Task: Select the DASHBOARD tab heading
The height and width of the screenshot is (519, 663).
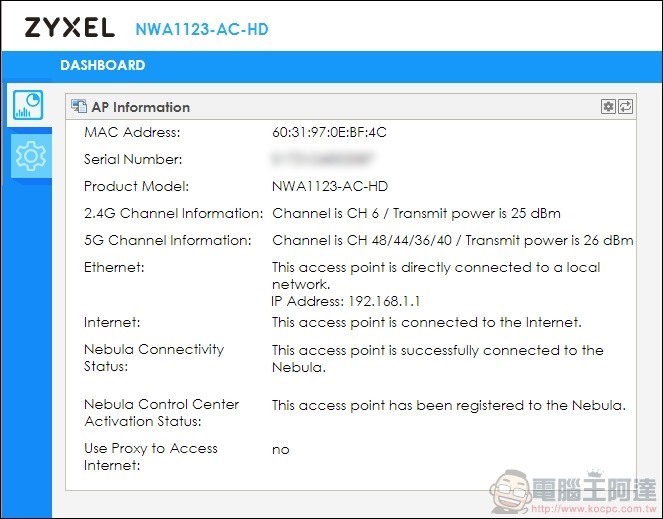Action: click(x=103, y=65)
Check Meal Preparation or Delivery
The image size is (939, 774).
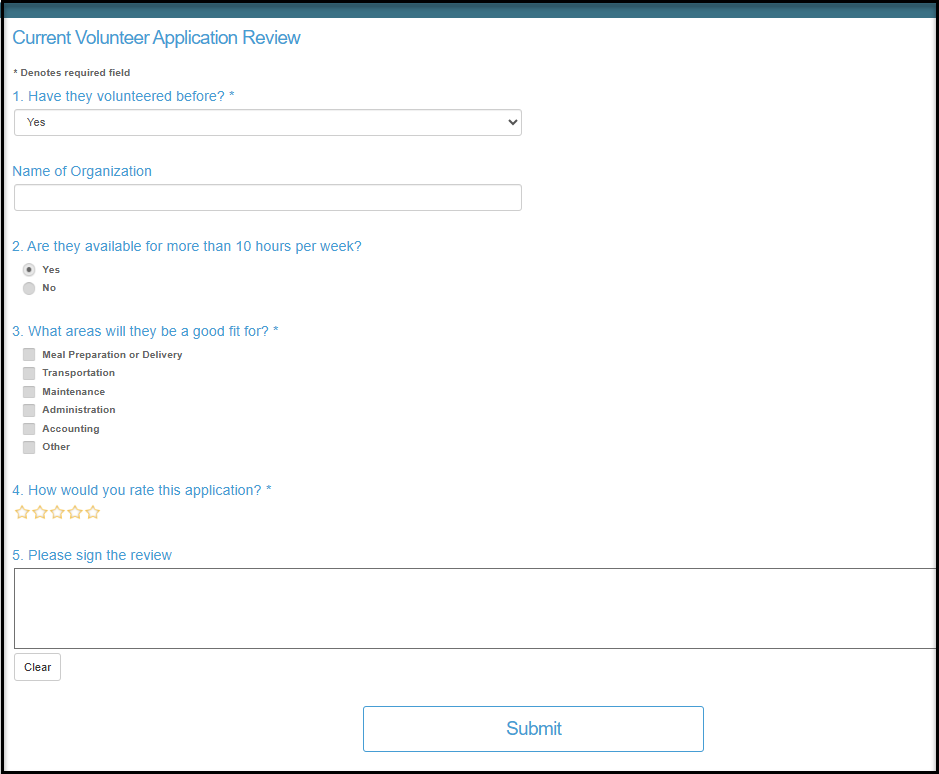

* * * *

Requirement → Beginning with the line that has "The height and", repeat each remaining line of the data above word for word, keeping pictures out.

Output of the task →
The height and width of the screenshot is (519, 663).
Action: click(x=103, y=65)
Check Meal Preparation or Delivery
The image size is (939, 774).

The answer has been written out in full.